Looking by political party there are stark differences in attitudes regarding the future of the job market”Democrats show significantly more optimism than do either Independents or Republicans.
Fully two in five Democrats expect that the job market will improve over the next 6 months (41%) compared to 24% of Independents and only 14% of Republicans who say the same. Republicans and Independents are most likely to say that they think the job market will stay the same (56% and 55%).

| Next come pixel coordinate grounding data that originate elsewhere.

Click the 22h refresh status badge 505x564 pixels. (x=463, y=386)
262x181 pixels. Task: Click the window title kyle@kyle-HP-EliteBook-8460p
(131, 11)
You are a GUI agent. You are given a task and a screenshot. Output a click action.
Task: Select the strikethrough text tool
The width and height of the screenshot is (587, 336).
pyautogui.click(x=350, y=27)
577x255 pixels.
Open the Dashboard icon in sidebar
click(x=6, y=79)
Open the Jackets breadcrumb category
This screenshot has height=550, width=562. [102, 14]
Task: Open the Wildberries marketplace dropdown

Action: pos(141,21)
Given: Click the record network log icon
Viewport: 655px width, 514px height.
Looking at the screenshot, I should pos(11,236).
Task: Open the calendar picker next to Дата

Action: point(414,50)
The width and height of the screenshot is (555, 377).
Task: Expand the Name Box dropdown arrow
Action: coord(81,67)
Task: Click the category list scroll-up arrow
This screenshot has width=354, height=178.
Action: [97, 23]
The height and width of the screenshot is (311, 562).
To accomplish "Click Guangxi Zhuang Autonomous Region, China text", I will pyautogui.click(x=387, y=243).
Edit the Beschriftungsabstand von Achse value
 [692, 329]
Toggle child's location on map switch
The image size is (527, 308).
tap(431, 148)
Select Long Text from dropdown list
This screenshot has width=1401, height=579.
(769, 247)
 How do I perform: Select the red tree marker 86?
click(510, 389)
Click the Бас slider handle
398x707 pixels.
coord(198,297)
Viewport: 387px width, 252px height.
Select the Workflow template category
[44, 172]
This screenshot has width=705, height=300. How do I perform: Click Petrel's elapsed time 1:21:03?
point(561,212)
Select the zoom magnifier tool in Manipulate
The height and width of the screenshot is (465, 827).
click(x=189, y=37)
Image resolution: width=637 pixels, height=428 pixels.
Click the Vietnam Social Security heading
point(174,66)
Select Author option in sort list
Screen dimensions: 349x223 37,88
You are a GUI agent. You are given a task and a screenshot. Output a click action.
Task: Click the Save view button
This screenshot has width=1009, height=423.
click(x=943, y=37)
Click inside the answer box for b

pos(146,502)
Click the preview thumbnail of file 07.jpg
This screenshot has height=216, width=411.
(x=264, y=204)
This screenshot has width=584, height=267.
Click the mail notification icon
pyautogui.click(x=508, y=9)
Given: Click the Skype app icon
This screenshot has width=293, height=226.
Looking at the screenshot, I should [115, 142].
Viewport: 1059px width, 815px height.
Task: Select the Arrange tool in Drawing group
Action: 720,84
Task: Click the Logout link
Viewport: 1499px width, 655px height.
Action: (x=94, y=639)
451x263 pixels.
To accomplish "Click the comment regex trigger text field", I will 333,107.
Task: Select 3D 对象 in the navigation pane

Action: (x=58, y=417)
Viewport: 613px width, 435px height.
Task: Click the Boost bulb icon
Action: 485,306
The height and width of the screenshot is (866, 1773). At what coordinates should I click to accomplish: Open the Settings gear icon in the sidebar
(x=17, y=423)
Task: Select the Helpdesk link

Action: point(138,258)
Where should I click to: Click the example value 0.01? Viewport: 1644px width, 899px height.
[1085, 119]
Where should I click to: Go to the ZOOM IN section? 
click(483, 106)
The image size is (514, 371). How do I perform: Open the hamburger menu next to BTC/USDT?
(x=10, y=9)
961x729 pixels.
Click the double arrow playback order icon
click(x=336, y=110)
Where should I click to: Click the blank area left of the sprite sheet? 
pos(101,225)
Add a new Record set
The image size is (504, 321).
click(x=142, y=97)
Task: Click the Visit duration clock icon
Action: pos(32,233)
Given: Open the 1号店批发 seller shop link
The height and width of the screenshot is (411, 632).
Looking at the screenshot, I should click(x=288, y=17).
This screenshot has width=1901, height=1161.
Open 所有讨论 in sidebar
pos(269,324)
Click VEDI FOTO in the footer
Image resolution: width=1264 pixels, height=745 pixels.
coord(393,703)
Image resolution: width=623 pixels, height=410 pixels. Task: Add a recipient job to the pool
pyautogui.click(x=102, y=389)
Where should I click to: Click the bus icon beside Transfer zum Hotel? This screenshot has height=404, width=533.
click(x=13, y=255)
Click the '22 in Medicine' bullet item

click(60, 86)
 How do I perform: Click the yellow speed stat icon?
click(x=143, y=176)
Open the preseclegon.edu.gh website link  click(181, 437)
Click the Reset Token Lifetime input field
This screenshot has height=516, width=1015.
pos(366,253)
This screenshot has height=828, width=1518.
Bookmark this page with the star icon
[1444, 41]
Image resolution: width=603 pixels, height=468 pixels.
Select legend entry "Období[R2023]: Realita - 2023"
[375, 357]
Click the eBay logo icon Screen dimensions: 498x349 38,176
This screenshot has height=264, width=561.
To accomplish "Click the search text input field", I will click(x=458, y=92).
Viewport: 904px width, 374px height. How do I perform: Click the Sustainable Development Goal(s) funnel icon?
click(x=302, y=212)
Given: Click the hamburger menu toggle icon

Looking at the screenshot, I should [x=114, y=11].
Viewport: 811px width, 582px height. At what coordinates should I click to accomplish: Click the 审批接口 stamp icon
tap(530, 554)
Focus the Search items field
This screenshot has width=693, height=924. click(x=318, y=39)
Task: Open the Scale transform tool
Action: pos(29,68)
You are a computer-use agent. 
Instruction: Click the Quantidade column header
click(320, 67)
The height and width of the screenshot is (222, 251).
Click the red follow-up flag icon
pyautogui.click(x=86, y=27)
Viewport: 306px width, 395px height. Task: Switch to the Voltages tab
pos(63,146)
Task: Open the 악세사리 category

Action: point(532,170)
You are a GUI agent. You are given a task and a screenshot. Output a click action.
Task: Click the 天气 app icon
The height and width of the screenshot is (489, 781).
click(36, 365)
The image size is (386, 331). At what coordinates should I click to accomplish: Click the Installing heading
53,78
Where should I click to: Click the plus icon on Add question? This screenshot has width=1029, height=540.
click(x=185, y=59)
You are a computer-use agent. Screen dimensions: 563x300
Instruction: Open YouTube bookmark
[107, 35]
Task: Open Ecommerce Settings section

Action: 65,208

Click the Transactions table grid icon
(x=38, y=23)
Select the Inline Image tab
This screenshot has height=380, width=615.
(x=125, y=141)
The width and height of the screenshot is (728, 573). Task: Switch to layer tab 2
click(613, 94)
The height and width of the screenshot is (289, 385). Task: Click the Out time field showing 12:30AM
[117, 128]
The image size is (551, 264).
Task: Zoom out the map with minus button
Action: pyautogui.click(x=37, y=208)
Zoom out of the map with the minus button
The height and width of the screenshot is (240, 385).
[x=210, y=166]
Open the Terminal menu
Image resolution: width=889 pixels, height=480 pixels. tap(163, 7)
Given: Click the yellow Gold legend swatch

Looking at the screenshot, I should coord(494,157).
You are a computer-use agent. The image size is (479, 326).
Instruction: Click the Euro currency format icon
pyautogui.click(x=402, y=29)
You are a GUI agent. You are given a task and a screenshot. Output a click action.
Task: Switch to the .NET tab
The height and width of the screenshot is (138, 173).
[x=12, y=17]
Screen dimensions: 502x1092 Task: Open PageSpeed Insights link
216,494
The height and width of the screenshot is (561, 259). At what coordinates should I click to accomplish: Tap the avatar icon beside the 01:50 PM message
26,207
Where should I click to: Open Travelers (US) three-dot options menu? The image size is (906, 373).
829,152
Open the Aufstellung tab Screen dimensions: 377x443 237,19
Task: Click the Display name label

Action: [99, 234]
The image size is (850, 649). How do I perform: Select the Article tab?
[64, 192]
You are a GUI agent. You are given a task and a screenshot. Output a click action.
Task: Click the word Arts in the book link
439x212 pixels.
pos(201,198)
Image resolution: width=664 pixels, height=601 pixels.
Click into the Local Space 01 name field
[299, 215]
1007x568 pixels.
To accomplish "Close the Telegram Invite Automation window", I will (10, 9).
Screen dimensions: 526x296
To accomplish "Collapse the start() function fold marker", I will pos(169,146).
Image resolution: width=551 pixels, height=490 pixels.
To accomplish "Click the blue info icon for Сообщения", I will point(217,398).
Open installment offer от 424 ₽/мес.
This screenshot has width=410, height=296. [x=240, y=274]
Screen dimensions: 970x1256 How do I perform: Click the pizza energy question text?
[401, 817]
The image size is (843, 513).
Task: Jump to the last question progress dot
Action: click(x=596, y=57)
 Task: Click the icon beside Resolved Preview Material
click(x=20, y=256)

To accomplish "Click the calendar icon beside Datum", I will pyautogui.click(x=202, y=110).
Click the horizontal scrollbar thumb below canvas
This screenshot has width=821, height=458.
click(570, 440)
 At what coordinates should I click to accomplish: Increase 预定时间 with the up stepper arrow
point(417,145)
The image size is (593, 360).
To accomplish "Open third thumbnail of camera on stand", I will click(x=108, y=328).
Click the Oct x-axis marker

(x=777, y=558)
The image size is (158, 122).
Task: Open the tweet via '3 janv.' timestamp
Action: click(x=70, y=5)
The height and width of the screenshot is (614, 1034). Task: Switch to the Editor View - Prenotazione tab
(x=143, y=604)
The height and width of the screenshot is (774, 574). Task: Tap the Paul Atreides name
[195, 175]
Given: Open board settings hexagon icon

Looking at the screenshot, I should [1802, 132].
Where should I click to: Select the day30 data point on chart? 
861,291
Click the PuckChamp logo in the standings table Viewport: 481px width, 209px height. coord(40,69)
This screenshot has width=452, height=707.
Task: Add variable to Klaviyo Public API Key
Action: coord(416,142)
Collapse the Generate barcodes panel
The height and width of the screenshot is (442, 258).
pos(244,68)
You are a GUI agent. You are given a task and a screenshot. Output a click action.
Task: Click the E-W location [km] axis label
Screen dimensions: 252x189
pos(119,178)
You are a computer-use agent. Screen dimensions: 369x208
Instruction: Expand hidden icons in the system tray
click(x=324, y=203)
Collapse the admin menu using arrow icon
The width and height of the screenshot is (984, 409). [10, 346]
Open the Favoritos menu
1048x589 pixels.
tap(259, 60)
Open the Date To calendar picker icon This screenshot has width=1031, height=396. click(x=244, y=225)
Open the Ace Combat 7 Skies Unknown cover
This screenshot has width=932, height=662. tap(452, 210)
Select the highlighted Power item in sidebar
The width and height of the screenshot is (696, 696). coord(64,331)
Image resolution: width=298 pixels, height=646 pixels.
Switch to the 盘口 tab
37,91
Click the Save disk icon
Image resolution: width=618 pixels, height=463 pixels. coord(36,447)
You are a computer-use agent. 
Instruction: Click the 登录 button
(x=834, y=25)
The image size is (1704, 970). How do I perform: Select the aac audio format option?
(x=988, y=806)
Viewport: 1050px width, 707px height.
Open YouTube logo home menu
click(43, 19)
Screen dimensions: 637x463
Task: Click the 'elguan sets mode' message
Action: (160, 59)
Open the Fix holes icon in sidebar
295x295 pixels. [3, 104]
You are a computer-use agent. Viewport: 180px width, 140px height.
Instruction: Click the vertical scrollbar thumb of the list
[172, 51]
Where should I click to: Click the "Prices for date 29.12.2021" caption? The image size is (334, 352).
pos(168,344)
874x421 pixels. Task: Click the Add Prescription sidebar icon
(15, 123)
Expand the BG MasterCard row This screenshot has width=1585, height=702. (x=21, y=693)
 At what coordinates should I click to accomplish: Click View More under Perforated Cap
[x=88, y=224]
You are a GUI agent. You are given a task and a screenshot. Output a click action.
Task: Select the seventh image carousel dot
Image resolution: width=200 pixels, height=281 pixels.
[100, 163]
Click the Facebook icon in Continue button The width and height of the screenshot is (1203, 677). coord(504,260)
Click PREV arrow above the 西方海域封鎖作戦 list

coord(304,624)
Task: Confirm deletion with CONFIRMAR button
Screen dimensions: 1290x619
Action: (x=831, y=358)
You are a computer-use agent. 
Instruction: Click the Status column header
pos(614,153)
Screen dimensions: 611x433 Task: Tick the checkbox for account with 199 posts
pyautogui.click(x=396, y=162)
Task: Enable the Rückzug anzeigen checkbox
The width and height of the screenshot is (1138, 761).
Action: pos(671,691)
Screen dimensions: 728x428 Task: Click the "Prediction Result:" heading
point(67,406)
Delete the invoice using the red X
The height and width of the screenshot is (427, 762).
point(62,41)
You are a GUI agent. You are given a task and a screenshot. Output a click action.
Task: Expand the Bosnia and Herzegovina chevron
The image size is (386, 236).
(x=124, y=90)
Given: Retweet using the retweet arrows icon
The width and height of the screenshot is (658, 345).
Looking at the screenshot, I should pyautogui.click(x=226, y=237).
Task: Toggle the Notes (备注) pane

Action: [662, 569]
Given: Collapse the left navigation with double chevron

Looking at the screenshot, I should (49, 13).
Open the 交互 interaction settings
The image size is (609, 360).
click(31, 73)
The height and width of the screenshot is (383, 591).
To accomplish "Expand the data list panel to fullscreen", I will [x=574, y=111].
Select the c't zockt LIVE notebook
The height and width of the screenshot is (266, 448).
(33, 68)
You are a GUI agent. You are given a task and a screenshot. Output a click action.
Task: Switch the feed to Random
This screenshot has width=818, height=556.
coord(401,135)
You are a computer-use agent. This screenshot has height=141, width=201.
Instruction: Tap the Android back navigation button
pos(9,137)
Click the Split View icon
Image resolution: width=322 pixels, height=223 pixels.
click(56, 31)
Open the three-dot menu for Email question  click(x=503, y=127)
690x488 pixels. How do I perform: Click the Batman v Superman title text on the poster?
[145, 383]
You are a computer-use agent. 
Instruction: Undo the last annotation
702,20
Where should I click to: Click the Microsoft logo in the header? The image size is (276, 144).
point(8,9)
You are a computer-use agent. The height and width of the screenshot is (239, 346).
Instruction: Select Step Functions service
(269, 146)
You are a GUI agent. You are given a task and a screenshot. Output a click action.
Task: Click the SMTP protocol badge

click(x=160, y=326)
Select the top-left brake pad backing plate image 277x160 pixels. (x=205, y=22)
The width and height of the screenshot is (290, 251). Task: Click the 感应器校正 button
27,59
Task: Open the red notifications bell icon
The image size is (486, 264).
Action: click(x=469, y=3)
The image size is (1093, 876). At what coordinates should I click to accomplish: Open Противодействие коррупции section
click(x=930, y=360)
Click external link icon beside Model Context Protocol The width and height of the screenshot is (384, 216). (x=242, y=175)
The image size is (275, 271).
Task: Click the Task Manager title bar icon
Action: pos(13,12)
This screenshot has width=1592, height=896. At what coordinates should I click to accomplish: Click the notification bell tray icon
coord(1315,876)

This optimism about the job market may be related to perceived blame for the state of the economy. When asked how much each of the following groups are to blame for their financial situation, a large majority of Republicans (84%) and over half of Independents (55%) say they blame the President. This compares to fewer than one third of Democrats who say the same (30%). When asked about other groups’ blame for the current financial situation some of the results include:
- Large majorities of Americans say they blame Congress (81%) and Wall Street (70%) for their financial situation;
- Two thirds say they blame large corporations (66%), fewer say they blame state government (62%) or the President (56%) and less than half say they blame local government (48%).
Similarly to how partisan differences may account for how much someone blames the President for their financial situation, Democrats are also significantly less likely than both Republicans and Independents to give President Obama negative ratings on his handling of the economy.
Overall one quarter of Americans say President Obama’s handling of the economy is excellent or very good (25%) while three quarters say it is only fair or poor (75%). These numbers are unchanged since December 2011 despite the other improvements seen in perceptions of the job market.